Greg Clark MP: Why shouldn't cities bid for Work Programme contracts?
Greg Clark is Financial Secretary to the Treasury and MP for Tunbridge Wells. Follow Greg on Twitter.
While they’re still in office, it is the fate of most governments to get the least credit for their biggest achievements. That’s because, with few exceptions, the most important reforms that a government can undertake are those whose outcomes unfold over a long period of time.
For instance, the full impact of changes to the way that schools work can only be truly assessed after a generation of school children have passed through the reformed system. On the decentralisation agenda, we can already see pioneering local authorities and community groups making use of their new freedoms – but to fully reverse the effect of a century of centralisation will take years rather than months.
Welfare reform is another area in which fundamental changes are being made. As with our other major reforms, the legacy of the last Labour government could not be more unhelpful – years of neglect in the policy area itself and the disastrous fiscal context of record public debt. The state of our public finances mean that welfare reform, long overdue, is being pursued with the utmost urgency. In implementing key components like the Work Programme, speed is of the essence.
The primary contracts for delivering the Work Programme have been structured on a regional basis and have for the most part gone to large, private sector service providers such as A4E and Serco. Where they get people into work and provide value for the public purse, I have no absolutely no problem with the involvement of these businesses. However, I do understand the concerns of people who had hoped that there would be a greater role for a wider range of providers – such as those from the voluntary sector.
It is, of course, early days. Now that the Work Programme is underway and the stranglehold of the centralised state has been broken, new opportunities will present themselves. The public resources allocated to the programme are no longer under monopoly control. It is not good enough for a provider to be ‘good enough’ – they have to be the best or make way for someone who’s better.
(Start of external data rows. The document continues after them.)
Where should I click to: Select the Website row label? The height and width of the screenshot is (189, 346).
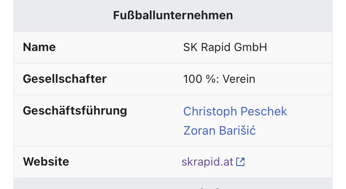click(46, 162)
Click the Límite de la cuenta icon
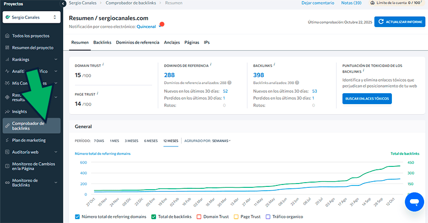 click(372, 3)
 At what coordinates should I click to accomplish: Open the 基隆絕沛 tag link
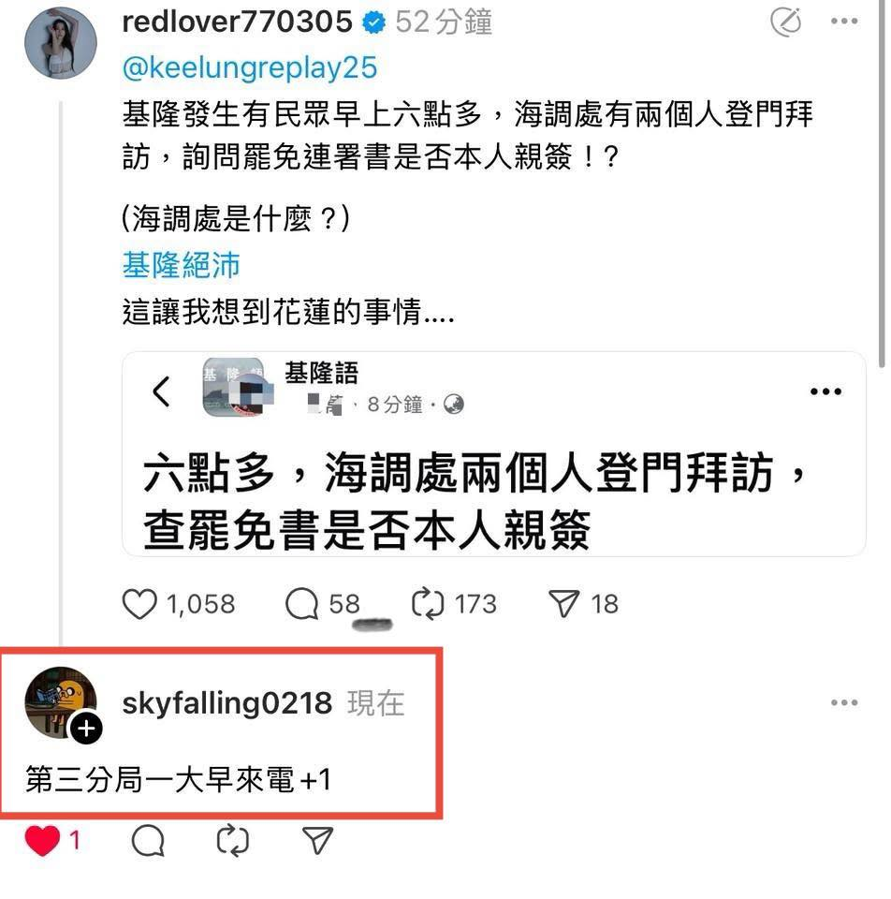(x=181, y=265)
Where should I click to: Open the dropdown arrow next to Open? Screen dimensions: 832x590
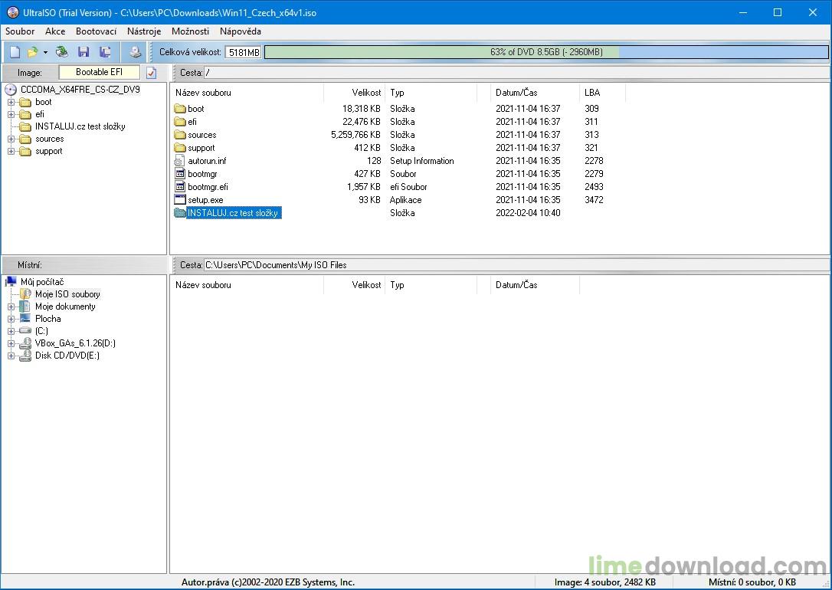point(45,52)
Also, by learning from experience, the Government will be in a position to refine the way that contracts are structured and awarded. It is vital that competition takes place on a level playing field and that barriers to market entry are minimised.
Furthermore, it is my belief that potential service providers in any area of government policy should not have to wait for government action to allow them to participate. I think it is an important principle that if a potential service provider can show that they could do a better job than anyone else – then they should be able to make their case, regardless of artificial bureaucratic constraints imposed from on high.
This ‘right of initiative’ is the foundation of the City Deals programme. For instance, in the Sheffield City Deal the Local Enterprise Partnership combined funding from local businesses and councils with existing government skills funding to create thousands of extra apprenticeships to meet local employer needs.
City Deals are the starting point not an end point for the way in which communities take control of their future development. The first of wave of City Deals agreed with Birmingham, Bristol, Leeds, Liverpool, Manchester, Newcastle, Nottingham and Sheffield, have demonstrated that these cities can bring together their local authorities, business leaders and community institutions through Local Enterprise Partnerships to undertake projects of major economic importance.
I see no reason why, either individually or in partnership with one another, these cities shouldn’t bid, on an equal basis to everyone else, for Work Programme contracts – even under their current regional structure.
Of course, not everyone will like the idea of entrepreneurially-minded partnerships of local councils and employers. There will be those who believe that national programmes should always be delivered by national public bodies. Equally, there will be others – representing particular corporate interests – who’d rather not have the competition.
However, when it comes to getting people into work and getting value for taxpayers, I’m sure that real Conservatives would like to see innovation and entrepreneurship coming from all directions.